リズミカルにスマホをタップする秋野さん。


『だからあの時、友達の先輩でも知っている人と遊べてすごく楽しかったんです』


次の提示を待っていると、いきなり秋野さんの手が止まった。どうしたのかと待っているとちらちらとまたこちらを窺うようにしている。


意を決したように文字を打ち込み、おずおずと画面をこちらに見せた。


『また一緒に遊んでくれませんか。できたらお友達になってくれませんか?』


顔を俯けながら秋野さんは返事を待っている。


「もちろん!俺友達全然いないから俺の方からお願いしたいぐらいだよ!」


秋野さんはぱっと顔を上げ、その場でくるくると回った。
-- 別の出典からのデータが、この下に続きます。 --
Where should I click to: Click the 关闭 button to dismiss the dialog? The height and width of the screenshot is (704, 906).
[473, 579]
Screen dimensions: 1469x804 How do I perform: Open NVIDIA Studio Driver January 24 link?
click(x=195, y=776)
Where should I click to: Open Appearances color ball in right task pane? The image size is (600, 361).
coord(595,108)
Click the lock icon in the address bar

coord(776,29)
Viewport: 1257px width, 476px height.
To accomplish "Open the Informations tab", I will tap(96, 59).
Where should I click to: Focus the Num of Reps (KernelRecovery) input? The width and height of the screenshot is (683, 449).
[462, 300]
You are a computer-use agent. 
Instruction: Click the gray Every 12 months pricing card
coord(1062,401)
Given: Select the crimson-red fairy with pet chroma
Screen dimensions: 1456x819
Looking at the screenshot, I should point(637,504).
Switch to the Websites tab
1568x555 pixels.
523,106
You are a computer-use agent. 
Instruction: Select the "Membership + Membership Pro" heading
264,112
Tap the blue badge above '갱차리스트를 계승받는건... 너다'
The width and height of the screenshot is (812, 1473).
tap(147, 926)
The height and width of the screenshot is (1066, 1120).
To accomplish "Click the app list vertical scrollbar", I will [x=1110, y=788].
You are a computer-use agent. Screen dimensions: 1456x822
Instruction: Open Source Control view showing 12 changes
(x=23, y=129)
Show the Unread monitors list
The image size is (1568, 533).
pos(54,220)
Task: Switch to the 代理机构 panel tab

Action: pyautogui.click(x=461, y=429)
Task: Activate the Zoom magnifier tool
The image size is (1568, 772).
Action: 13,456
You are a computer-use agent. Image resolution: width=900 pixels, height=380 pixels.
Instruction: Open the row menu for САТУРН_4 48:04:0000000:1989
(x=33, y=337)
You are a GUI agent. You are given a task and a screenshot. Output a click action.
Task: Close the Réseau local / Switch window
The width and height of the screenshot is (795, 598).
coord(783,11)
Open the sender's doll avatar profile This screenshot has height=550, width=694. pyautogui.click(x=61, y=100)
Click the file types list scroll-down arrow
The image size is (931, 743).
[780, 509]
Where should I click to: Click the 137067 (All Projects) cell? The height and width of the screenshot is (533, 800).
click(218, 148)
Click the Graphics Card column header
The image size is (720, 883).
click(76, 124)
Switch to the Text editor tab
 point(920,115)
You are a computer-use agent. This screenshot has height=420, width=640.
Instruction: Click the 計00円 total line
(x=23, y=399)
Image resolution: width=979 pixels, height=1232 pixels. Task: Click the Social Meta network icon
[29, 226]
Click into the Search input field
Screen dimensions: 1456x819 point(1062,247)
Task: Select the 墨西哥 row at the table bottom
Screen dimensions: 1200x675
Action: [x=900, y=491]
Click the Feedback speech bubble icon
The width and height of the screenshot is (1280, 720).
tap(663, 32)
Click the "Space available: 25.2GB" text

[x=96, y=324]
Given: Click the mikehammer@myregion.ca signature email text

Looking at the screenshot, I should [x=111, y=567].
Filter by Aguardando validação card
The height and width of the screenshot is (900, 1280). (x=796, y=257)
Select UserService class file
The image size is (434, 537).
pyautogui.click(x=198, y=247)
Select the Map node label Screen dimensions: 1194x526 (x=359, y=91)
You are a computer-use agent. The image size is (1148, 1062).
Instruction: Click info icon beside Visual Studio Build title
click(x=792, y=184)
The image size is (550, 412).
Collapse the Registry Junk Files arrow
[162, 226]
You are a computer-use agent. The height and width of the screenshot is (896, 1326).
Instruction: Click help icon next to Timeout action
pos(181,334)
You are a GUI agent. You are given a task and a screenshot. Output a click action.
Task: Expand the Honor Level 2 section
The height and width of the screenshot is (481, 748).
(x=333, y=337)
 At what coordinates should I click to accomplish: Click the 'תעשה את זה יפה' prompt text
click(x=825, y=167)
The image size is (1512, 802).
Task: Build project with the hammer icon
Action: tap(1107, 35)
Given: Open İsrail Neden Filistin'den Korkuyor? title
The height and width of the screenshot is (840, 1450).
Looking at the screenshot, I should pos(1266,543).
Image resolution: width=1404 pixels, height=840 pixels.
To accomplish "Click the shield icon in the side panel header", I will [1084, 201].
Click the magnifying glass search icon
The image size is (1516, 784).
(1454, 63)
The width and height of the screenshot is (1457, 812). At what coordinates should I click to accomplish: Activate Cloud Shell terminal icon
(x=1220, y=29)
嬉しさを表しているのだろかわいい。


『じゃあ連絡先交換しましょう!じゃんじゃん呼んでいいですか!』


「だいたい暇してるから連絡くれれば行くよ」


『わーい!ありがとうございます!』


その後、少しやりとりをして秋野さんと別れた。


まさかあんなにかわいくて大人しい子があんなにもスパルタだなんて今の俺には知る由もなかった。